------ Document ------

Opening a new Pizza Hut location in Honolulu

Context

Identifying an optimal location for a new store is not always an easy task, and we often do not have enough data at our disposal to build a solid model to predict potential revenues across an entire territory. In these cases, managers rely on different business criteria in order to make a sound decision for their expansion strategy. For example, they rely on defining their target market and segmenting population groups accordingly in order to locate the store closer to where the target market lives (e.g. areas with a great presence of youngsters).

In this example, we are going to use CARTO’s Analytics Toolbox for BigQuery to explore find the best location to open a new Pizza Hut restaurant in Honolulu, Hawaii. For that, we will perform two different spatial analyses based on spatial indices (H3): Commercial Hotspots and Local Outlier Factor.

We'll be using CARTO Workflows to run the majority of this analysis by creating the below pipeline. If you're new to this part of CARTO, we recommend heading the the Creating Workflows section of the Academy to familiarize yourself.

You will need...

You will need to subscribe to two public datasets from the Data Observatory:

Nodes - United States of America from OpenStreetMap. We will use this to establish the locations of both our store and our competitor stores. Learn more about using OpenSteetMap data here.
Sociodemographics, 2018, 5yrs - United States of America (Census Block Group) from the American Community Survey. We'll use this to identify the strength of our target market.

You can adapt this analysis for any country or similar use case by replacing these inputs with demographic and POI inputs relevant for your analysis.

1 Establish an area of study

Head to the Workflows tab of the CARTO Workspace and create a new workflow with any Google BigQuery connection.

------

Goal of the exercise: Proceed with the Honolulu store-location tutorial, continuing its text from the final sentence shown.

------ Dataset excerpts ------

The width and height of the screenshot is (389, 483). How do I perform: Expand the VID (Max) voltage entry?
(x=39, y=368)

------
------ Dataset excerpts ------

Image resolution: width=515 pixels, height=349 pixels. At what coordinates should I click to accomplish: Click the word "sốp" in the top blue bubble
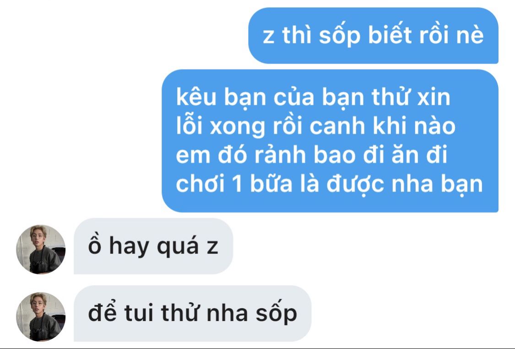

------
------ Dataset excerpts ------

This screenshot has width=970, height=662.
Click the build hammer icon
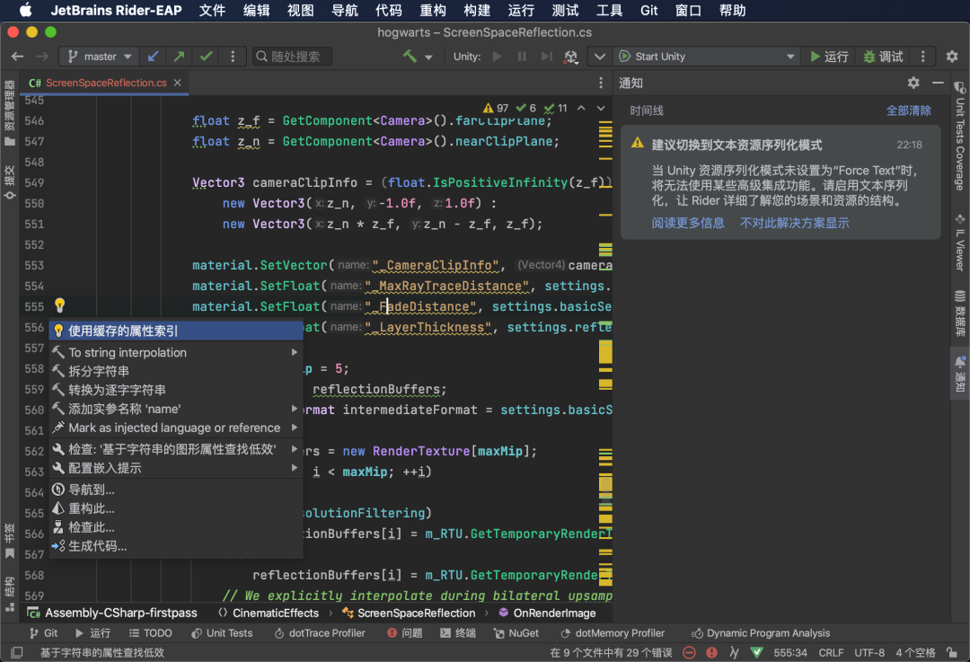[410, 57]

------

The reply:
Head to Sources > Data Observatory and location each of the above datasets (Nodes and Sociodemographics) in turn, and drag them on to the canvas for later.
We will start by defining an area of interest for our study; in our case we will simply switch from the Sources to Components tab, and locate the Draw Features component. Drag it onto the canvas, select Draw Features in the dialog box on the right and draw a study area. We're drawing a polygon with a roughly 5km radius around Honolulu - but you can draw this for anywhere in the United States.

Prefer to use SQL?

SELECT ST_BUFFER(ST_GEOGPOINT(-157.852587, 21.304390), 5000) AS geom

2 Pizza Huts locations in Honolulu

Next, we will find all Pizza Hut restaurants in Honolulu using OpenStreetMaps’s Planet Nodes dataset, available through CARTO’s Data Observatory.

Drag a Spatial Filter component onto the Canvas. Set the top input as Nodes, and the bottom as your study area.
Connect this to an Unnest component, so we can access the data in the all_tags array field. Run the workflow.
With the data unnested, connect the Unnest component to a Where component, using the condition key = 'brand' AND value = 'Pizza Hut'.
Run again! The result will be all Pizza Huts in our study area.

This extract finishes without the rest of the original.